But to my mind, the most interesting thing is is what these developments will expose about the real economics of the arts. Ten years ago, for instance, it would have been easier to believe that professional editorialists earned their salaries only by virtue of their talent for editorializing. That’s a caricature, but that’s also roughly how people think. The sudden appearance, on blogs, of so much high quality amateur editorializing rather punctures that myth. It shows there are probably lots of people willing to do it for free, who do it just as well.
This in turn suggests that editorialists make the money they do, not because of the scarcity of their talents, but because of something else. Is it ambition that’s really the scarce commodity? Or — to put it in more sinister terms — is it really hussle and a talent for networking? Or good pedigree?
Or viewing it sociologically, might it be that an organization feels a subliminal need to pay well for the guy whose name appears on the cover? Or to pay the guy who represents what the enterprise is “about,” even if he’s not in fact the hardest to replace?
But it’s not just editorialists and writers. One is reminded of many movie stars, who are certainly talented, but is their talent really what got them there? (Will the internet kill the video star?) Why do managers tend to get paid more than those they manage? Many glamorous jobs in the arts seem to provoke the same questions as the the fantastic salaries of Aemrican CEO’s, salaries which seem logical only to those who aspire to become American CEO’s.

**Available data**.
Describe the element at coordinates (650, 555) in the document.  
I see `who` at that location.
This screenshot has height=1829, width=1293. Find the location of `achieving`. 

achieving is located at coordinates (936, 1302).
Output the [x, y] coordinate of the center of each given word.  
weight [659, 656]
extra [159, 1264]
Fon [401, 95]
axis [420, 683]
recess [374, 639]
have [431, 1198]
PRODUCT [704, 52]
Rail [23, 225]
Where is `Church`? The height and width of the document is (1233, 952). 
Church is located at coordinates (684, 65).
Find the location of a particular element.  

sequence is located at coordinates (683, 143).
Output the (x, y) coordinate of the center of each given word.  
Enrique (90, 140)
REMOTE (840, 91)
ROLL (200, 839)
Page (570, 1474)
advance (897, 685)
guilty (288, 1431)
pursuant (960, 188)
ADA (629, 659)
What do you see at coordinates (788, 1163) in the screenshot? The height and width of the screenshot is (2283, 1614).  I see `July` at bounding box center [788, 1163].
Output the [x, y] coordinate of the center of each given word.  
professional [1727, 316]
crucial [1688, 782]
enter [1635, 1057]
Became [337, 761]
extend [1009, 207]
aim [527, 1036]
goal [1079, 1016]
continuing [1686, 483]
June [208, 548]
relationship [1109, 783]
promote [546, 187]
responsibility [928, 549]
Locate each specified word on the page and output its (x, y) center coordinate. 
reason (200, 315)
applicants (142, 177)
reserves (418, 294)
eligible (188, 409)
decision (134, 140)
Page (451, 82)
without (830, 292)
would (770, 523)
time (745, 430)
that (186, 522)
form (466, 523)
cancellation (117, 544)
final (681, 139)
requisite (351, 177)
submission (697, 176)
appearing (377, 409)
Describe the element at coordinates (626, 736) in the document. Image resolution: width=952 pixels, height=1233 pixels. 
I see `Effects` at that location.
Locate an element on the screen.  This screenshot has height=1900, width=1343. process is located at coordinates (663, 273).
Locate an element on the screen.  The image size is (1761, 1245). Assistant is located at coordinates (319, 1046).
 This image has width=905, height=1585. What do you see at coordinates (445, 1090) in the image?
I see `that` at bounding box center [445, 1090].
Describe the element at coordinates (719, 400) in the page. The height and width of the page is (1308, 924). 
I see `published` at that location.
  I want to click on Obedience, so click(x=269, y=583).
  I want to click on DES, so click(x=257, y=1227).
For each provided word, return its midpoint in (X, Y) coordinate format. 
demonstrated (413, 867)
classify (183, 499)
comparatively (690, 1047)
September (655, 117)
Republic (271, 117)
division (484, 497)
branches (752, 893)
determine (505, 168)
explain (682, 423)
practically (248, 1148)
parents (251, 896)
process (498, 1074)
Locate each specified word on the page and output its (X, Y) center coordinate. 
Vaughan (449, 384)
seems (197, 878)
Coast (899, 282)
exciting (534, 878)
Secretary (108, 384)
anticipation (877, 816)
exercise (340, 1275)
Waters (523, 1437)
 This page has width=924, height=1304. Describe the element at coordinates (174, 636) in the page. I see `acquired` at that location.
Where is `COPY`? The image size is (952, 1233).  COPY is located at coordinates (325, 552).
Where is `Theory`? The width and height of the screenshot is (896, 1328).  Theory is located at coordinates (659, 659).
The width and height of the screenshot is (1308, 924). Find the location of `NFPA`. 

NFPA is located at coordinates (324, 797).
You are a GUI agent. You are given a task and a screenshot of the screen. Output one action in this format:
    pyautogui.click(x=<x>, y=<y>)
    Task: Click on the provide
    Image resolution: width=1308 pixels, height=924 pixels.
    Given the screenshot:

**Exercise brief**.
Carry the essay on pay in the arts forward from its final sentence. The records play no part in the work here.

**Reply to the exercise**.
If new technology dissolves rather abitrary organizational relationships that were required by old technology, it will unveil a lot about who loves the work, who does the work, and who gets the benefits.
Well, at the end of the day, we'll see if micropayments do take off. I don't think people should say "ClayShirky says they don't work in principle so we won't try them in practice." But right now, I see more free stuff appearing all the time; and while there are attempts by media companies to remove free, none of them have yet managed to extract any money from me. Meanwhile, my consumption of online content, and my perception of it's quality, is going up and up.
Shirky seems to be explaining that phenomenon.
I agree the BBC isn't free in the amateur sense, and that it's paid by mandatory taxation, but it's free in the sense of not being charged per access. So it's a dangerous competitor to anyone who tries to charge this way. (NB: this is why foreign media companies are always trying to put down the BBC, if they could destroy it, they'd be in a better position to start charging.)
As to your point about filming Survivor I don't buy it. For example, no one's paid to film IndyMedia but people do. Moreover, a good many employees of the film and TV industry are students and interns already working for free, to get work experience because it's perceived as being such prestigeous and interesting work. There are Travel Reality TV shows where the real people do their own filming and editing right now.
I agree branding can help sell a package. But as I argued in TheAttentionEconomy weblogs separate the content agregation from content creation. In other words, I trust information that comes to me via weblogs I like. DaveWiner is a more important brand for me than the NYT or any other newspaper.
So the people who have the brand value don't exploit it to finance the content. OTOH, the content creators, have very little brand value left to drive payment.
(Hmmm. Instant business model ... if I was a media company, I'd buy a software agregator and get into the business of branding and selling (or advertising on) it eg. AmphetaGuardian : talks nicely to feeds on the Guardian site but also pulls in feeds from any weblog you like. Guardian then keep their brand in your eye and sell other services around it. BrandedAggregators)
Having said this, Shirky also agrees that brand can be used. He just thinks it leads to an aggregate subscription model.